WHAT IS “GOOD CAUSE?’’
S 37 J (2) of the Money Laundering Act reads as follows:
“Any person subjected to an interim freezing order may at any time apply to the High Court that issued the order to set it aside on good cause shown”
The Act does not define the words “good cause”.
However, courts in this and other jurisdictions have considered the meaning of the words in question and applied that meaning to the facts of the cases before them.
I propose to adopt the same approach and, at the end of the day, determine whether the applicants have shown good cause for the setting aside of the interim freezing order in so far as it affects them.
In S v Jussab 1970 (1) RLR 181 (AD) the appellant had broken a condition in respect of which a sentence of imprisonment had been suspended, by being convicted subsequently by a magistrate of an identical offence. The magistrate had refused to suspend further the suspended sentence, in terms of S 382(3) of the Criminal Procedure and Evidence Act [Chapter 31] ( the equivalent of S 358(7) of the Criminal Procedure and Evidence Act [Chapter 9:07] It was argued, for the appellant, that good cause had been shown for the further suspension of the suspended sentence. At 185C-D the Court cited with approval the case of Richard William Montgomery v The Queen (judgement No. AD 153/69 (not reported), where quenet JP said:
“In the context of Section 382(3) of the Criminal Procedure and Evidence Act
[Chapter 31], the word ‘good,’ in my view, means ‘sufficient’ or ‘satisfactory’. Having said that, I would draw attention to the remarks of Sir JAMES ROSE – INNES, in Cohen Brothers v Saumuels, 1906 T.S 221, at p.244. The learned judge considered it ‘hardly possible, and certainly undesirable’ for the court to attempt to define ‘a good cause’- that was something the Court had to decide in the light of the circumstances of each case.”
Indeed, in S v Wilson 1984(2) ZLR 129 (S) the Supreme Court allowed an appeal against the sentence on being satisfied that a concession had been properly made, that, on the facts of the case before it, “good cause” had been shown for refusing to bring a suspended sentence into operation pursuant to the power granted under s 337 (2 c)(b) of the Criminal Procedure and Evidence Act [ Chapter 59]. See also Union Carbide Management Services (Pvt) Ltd v Cluff Minerals Exploration ( Zimbabwe ) Ltd and Ors 1989 (1) ZLR 224 (HC) and Cluff Mineral Exploration (Zimbabwe) Ltd v Union Carbide Management Services (Pvt) Ltd and Ors 1989 (3) ZLR 338(S)
In Cluff Mineral Exploration (Supra) the Supreme Court made the point that the words “good cause” are of wide meaning.

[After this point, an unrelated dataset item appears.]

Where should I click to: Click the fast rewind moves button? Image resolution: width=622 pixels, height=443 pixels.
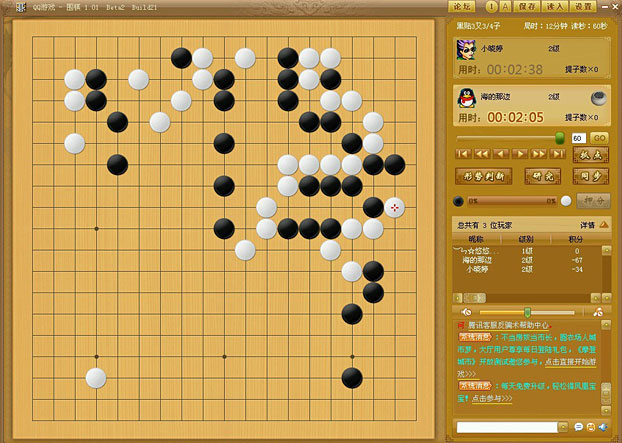pos(482,154)
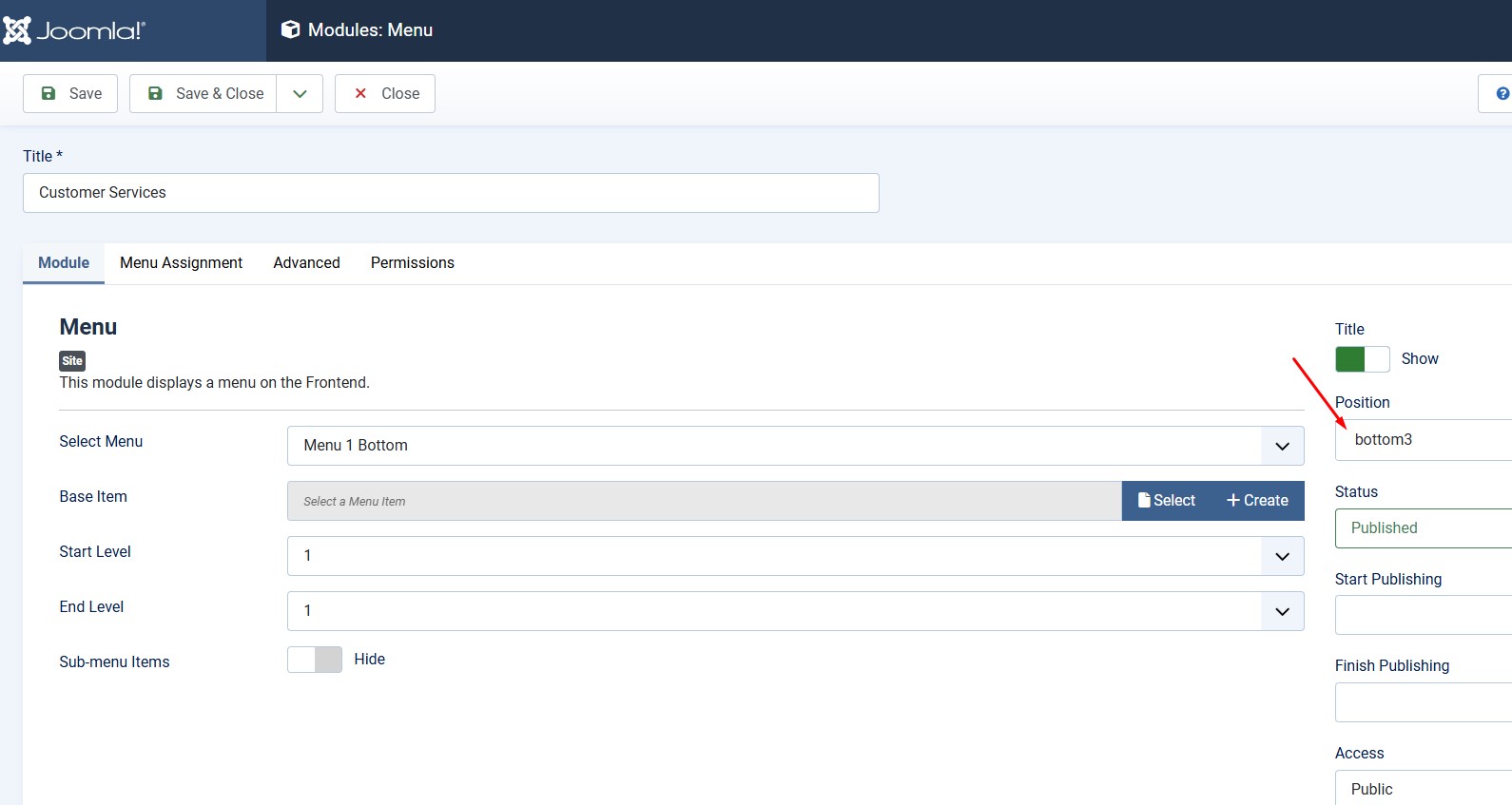Viewport: 1512px width, 805px height.
Task: Switch to the Advanced tab
Action: [306, 262]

In Jussab (supra) its view was that “good cause” means “sufficient and satisfactory reasons” and that the circumstances of each particular case would determine whether good cause had been shown. It seems to me that the determination of whether good cause has been shown in each case involves the exercise of judicial discretion.

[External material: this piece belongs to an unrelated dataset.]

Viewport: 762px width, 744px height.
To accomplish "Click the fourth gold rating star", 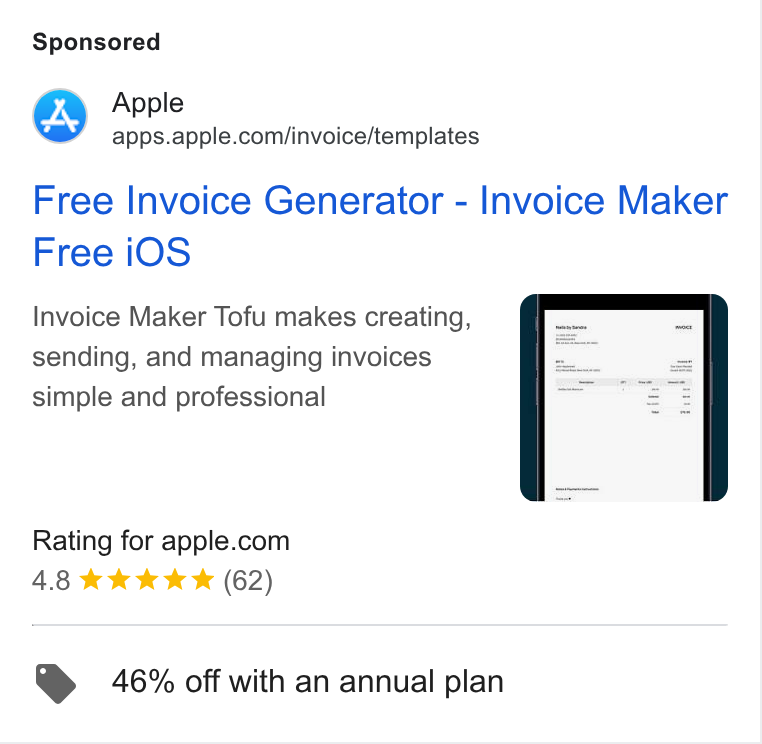I will (x=175, y=580).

In light of the legal position expounded in the precedents that I have referred to I now examine the reasons put forward by the applicants to determine whether good cause has been shown to set aside the interim freezing order in so far as it affects them.
THE APPLICANTS WERE NOT GIVEN NOTICE OF THE MAIN APPLICATION
I agree with Mr Jakarasi that this ground cannot be good cause for the setting aside of the interim freezing order. This is so because the statute in question provides for the granting of an unexplained wealth order accompanied by an interim freezing order pursuant to a single ex parte application. Where the Court is not satisfied that a case for the granting of an unexplained wealth order has been made, it may dismiss the ex parte application. Alternatively, the Court may require the applicant to serve notice of the application on the respondent before proceeding with the application. What this means in the present case is that, since the Prosecutor -General had filed one ex parte application for an unexplained wealth order accompanied by an interim freezing order, the need to serve notice of the same on the present applicants would only have arisen if the Court had required that such service be effected. A reading of the provisions of SS 37 B (1) and 371(1) of the Act makes this clear. Those provisions state:
“37B Unexplained Wealth Orders
The High Court may on an ex parte application made by an enforcement authority, make an unexplained wealth order in respect of any property if the court is satisfied that each of the requirements for the making of the order is fulfilled:
Provided that if the Court is not so satisfied, it may dismiss the application or require the applicant to serve notice on the respondent before proceeding with the application.
S 37 1 (1) of the Act is in these terms:
“3711. Interim freezing of property in connection with unexplained wealth orders
At the same time and before the same Court that an application for an unexplained wealth order is made under Section 37 B, the applicant enforcement authority may apply for an interim freezing order in respect of all or part of the property that is the subject of the unexplained wealth order applied for.”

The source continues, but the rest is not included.